𝐋𝐨 𝐬𝐚𝐩𝐞𝐯𝐢 𝐜𝐡𝐞?
I miti e le leggende dell’antichità sono spesso strettamente connesse al mondo animale e vegetale. E ce ne rendiamo conto quando abbiamo l’occasione di rileggerli con occhi maturi, col senno di poi, magari a distanza di anni dal primo “incontro”. Le vituperate ‘versioni’ dal latino, su cui ho sudato sette camicie, ora mi appaiono in tutta la loro bellezza.
Vi racconto una favola, tratta dalle 𝙈𝙚𝙩𝙖𝙢𝙤𝙧𝙛𝙤𝙨𝙞 di Ovidio, i cui protagonisti sono una coppia di anziani – 𝘍𝘪𝘭é𝘮𝘰𝘯𝘦 𝘦 𝘉𝘢𝘶𝘤𝘪 -, la loro oca e due divinità dell’Olimpo greco.
I due vecchietti vivono i loro ultimi anni di vita in dignitosa povertà materiale, allevando l’oca come una figlia, ma godendo di una ricchezza interiore fatta di reciproca complicità e tenero amore.
Nel frattempo, Zeus e il figlio Ermes, annoiati dalla vita agiata delle divinità, decidono di scendere sulla Terra per assaggiare un po’ di terrena mondanità. Si travestono accuratamente da mendicanti e tentano di farsi accogliere nelle case del paese scelto come mèta. I ricchi residenti non gli aprono nè la porta nè il cuore, tant’è che i due se ne risentono.
Sconsolati, bussano all’uscio di Filemone e Bauci. Questi li invitano ad accomodarsi, a riposarsi presso la loro umile dimora. Filemone offre lor due sgabelli scricchiolanti, Bauci li ricopre con pelli logore ma comode. Nonostante i due anziani non dispongano di abbondanti riserve di legna, Filemone accende il fuoco per poter scaldare la povera cena ai viandanti. Bauci raccoglie il cavolo per la minestra e il radicchio nel piccolo orto. Anche la dispensa viene ‘alleggerita’, pur di non far mancare nulla agli ospiti.

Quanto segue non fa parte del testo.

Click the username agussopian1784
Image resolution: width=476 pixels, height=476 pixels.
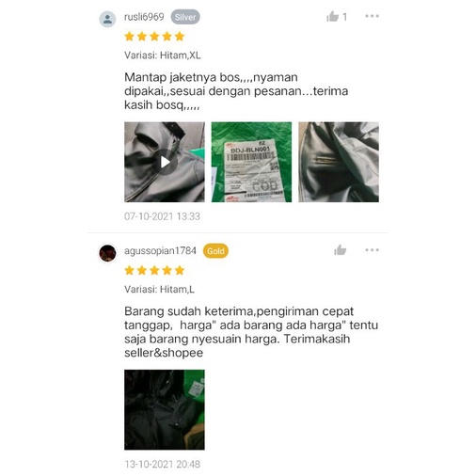(160, 251)
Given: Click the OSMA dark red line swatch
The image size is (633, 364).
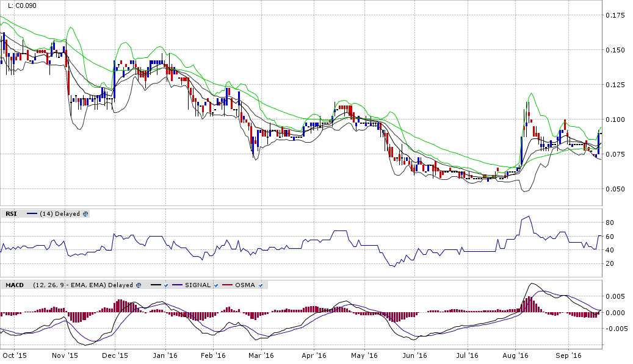Looking at the screenshot, I should (x=227, y=285).
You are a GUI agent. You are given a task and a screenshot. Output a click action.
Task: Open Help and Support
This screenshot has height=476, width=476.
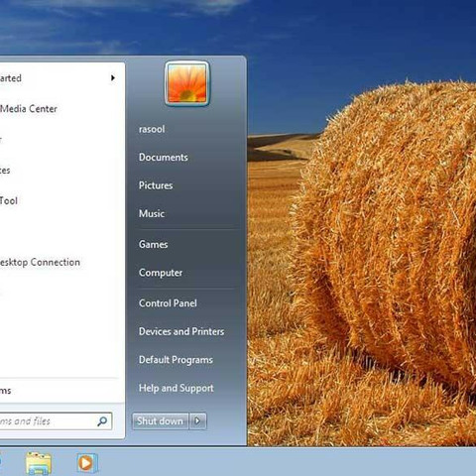(177, 388)
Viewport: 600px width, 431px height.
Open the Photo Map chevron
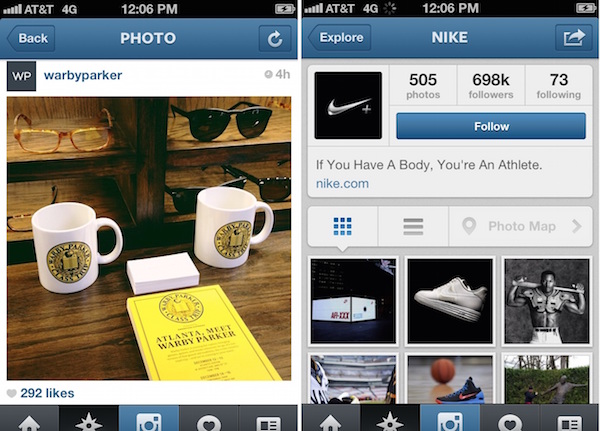point(577,226)
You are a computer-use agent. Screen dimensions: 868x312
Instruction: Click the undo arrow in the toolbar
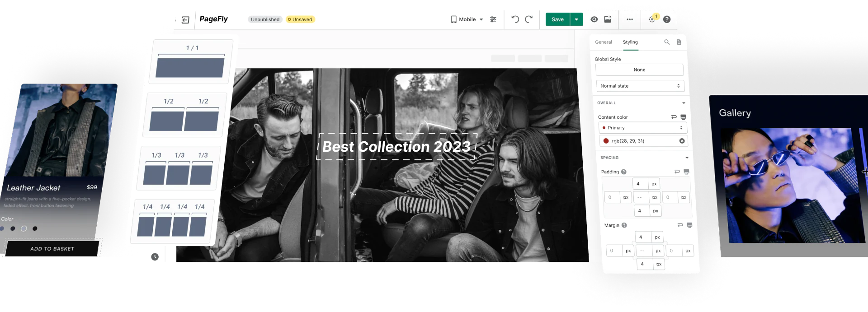515,19
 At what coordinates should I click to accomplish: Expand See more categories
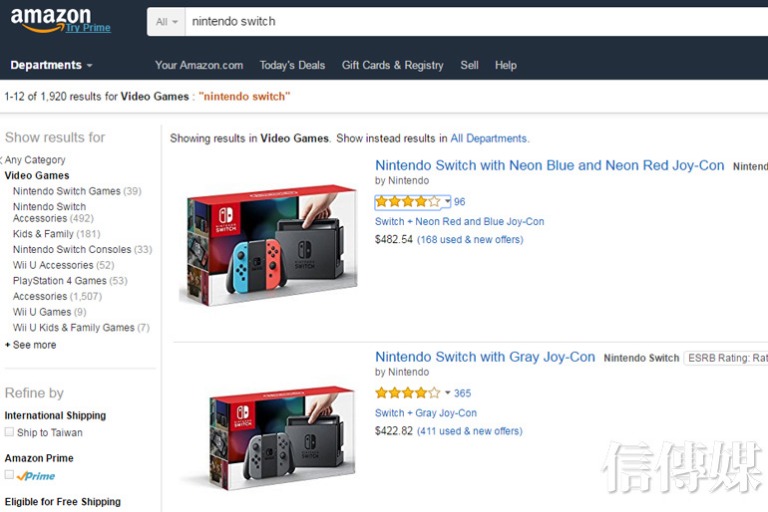pos(34,345)
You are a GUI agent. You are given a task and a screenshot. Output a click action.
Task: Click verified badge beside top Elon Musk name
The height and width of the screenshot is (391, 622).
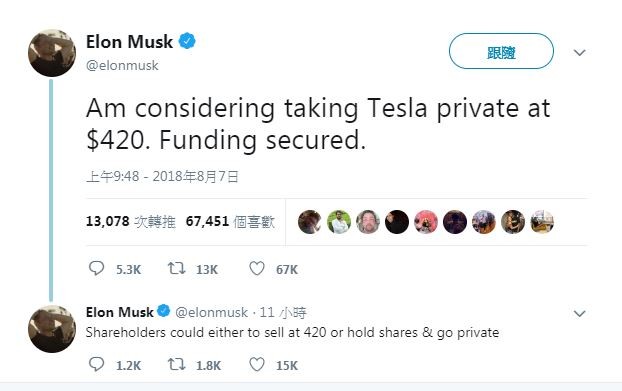click(x=187, y=41)
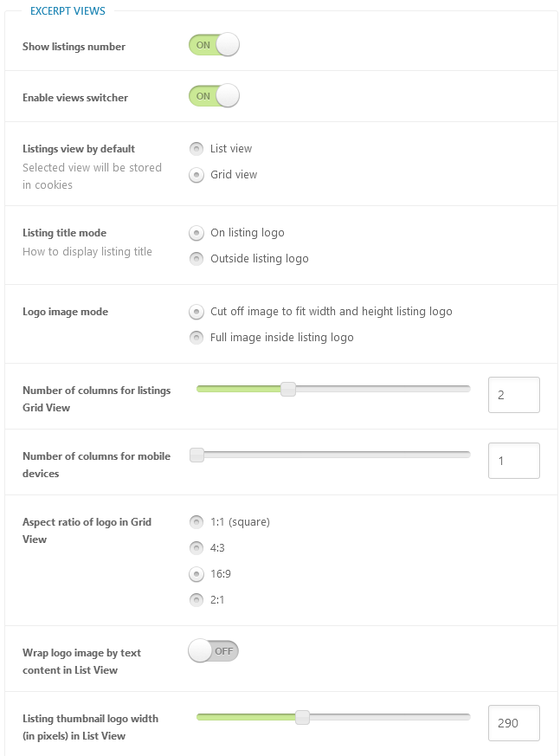This screenshot has width=560, height=756.
Task: Click the Excerpt Views section heading
Action: point(68,10)
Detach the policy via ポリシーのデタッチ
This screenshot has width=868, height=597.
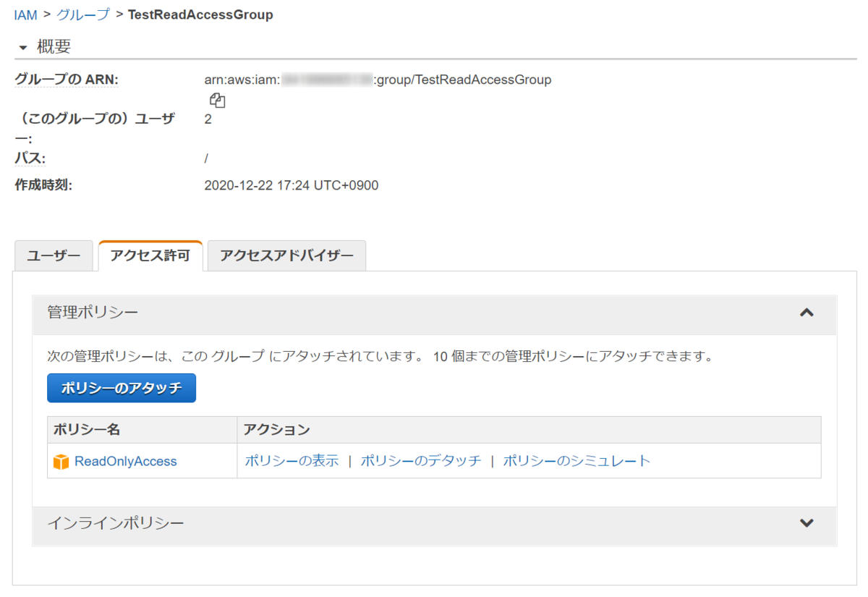pyautogui.click(x=420, y=460)

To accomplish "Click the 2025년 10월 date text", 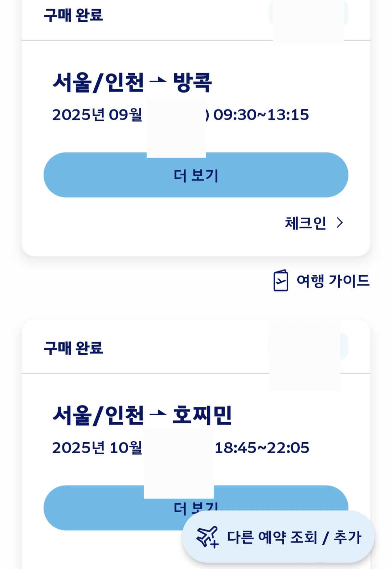I will [97, 448].
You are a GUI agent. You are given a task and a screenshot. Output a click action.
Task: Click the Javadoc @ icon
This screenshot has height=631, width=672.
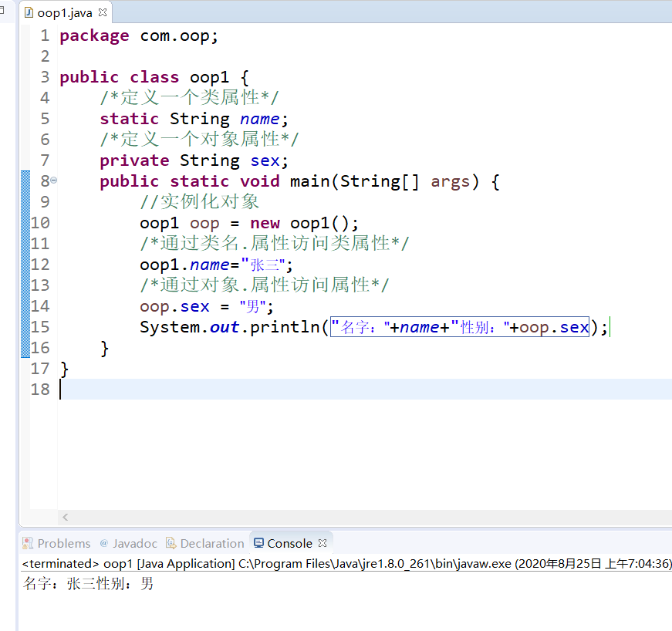tap(103, 543)
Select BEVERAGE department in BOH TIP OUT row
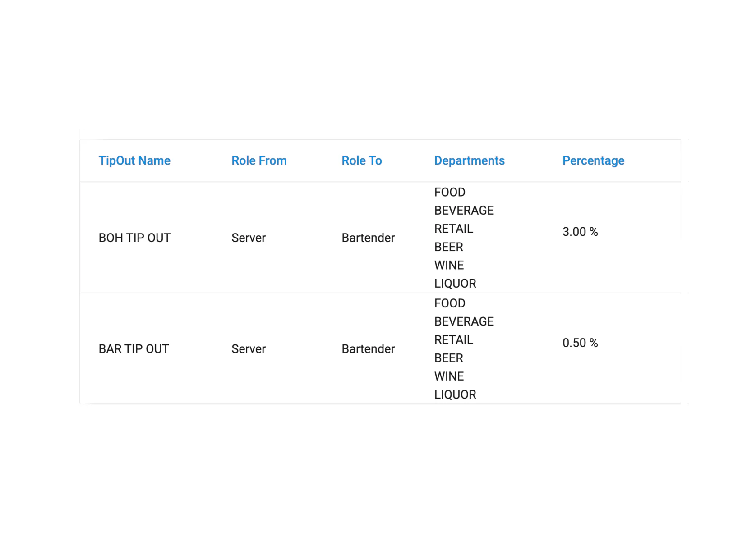The height and width of the screenshot is (541, 756). click(x=464, y=211)
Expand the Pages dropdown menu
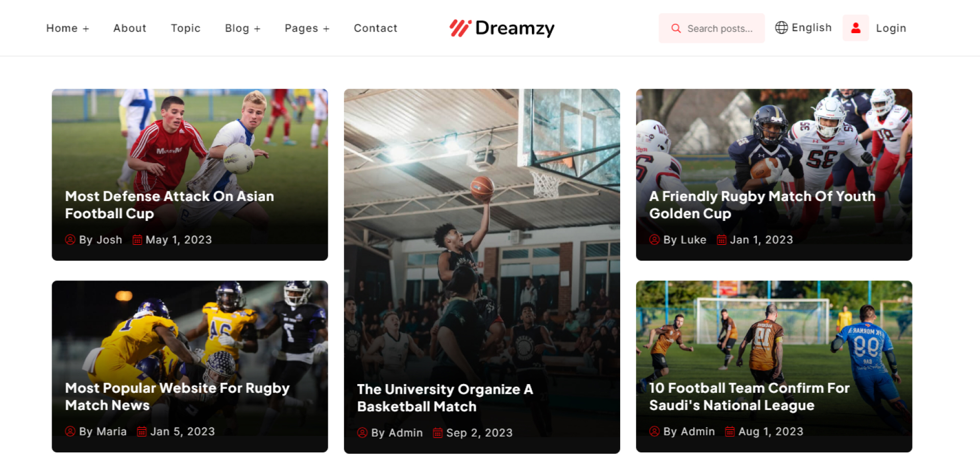The image size is (980, 459). 307,29
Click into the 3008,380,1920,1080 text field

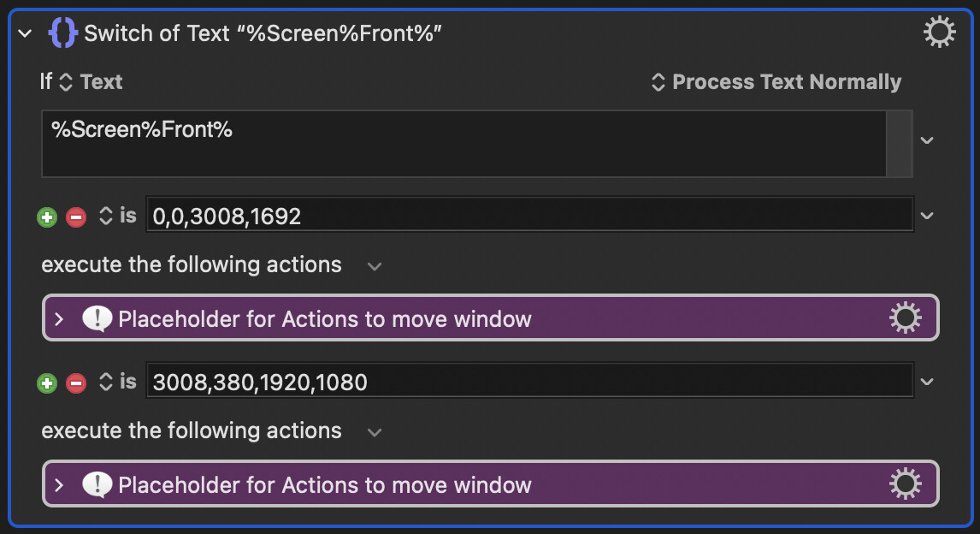[x=530, y=380]
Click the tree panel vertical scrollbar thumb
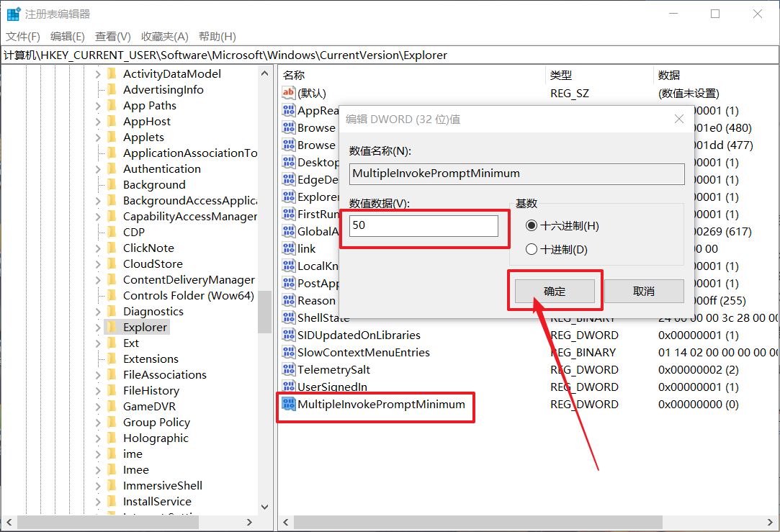 coord(264,310)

Mentre si cuoce la cena, Bauci allestisce due letti, con lenzuola lise ma fresche di bucato.
Durante la cena, Filemone versa il vino nei bicchieri dei commensali, ma ben presto si accorge che il livello nella brocca non scende mai. Il vecchietto arguto intuisce di avere due divinità per cena e, vergognandosi per la sua condizione umile e la tavola miseramente imbandita, decide di sacrificare la cosa più preziosa che abbia: l’oca.
Questa, ovviamente non è dello stesso parere e fugge, andando a ripararsi proprio nel grembo di Zeus. Il dio rassicura l’anziano che il sacrificio è stato apprezzato ma non necessario. Assunte le loro sembianze solite, le due divinità avvertono i coniugi che la città sarebbe stata sommersa di lì a poco, per punirne gli abitanti sdegnosi ed empi.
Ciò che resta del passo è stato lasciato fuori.